-------- Records for this task

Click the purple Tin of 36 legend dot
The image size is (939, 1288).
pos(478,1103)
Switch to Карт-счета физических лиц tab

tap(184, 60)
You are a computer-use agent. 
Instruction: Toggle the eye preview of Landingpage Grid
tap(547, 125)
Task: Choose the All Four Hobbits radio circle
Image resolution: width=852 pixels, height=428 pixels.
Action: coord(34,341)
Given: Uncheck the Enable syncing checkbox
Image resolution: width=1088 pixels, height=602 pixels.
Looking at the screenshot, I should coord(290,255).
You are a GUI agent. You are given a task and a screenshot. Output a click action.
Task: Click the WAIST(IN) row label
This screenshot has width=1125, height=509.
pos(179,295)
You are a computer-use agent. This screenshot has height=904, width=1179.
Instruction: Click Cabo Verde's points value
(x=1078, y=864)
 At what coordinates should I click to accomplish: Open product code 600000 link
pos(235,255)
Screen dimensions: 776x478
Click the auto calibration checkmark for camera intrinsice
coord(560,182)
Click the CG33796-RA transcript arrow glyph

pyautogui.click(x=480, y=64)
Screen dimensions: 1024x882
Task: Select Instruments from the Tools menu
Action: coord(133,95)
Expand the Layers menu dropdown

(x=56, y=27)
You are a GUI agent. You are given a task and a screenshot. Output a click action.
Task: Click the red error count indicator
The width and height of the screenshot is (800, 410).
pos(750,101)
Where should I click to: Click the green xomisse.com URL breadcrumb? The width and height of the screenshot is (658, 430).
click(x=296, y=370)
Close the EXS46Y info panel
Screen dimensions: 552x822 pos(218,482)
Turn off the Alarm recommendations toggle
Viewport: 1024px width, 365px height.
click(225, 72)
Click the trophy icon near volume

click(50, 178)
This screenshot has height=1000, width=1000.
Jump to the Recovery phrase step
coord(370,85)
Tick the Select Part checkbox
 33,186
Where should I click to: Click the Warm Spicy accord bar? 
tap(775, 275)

----------------

_Exercise directions_:
Which lines of the entries above contain the word "computer"? Copy each of them.

_Task solution_:
You are a computer-use agent. 
You are a computer-use agent. This screenshot has height=904, width=1179.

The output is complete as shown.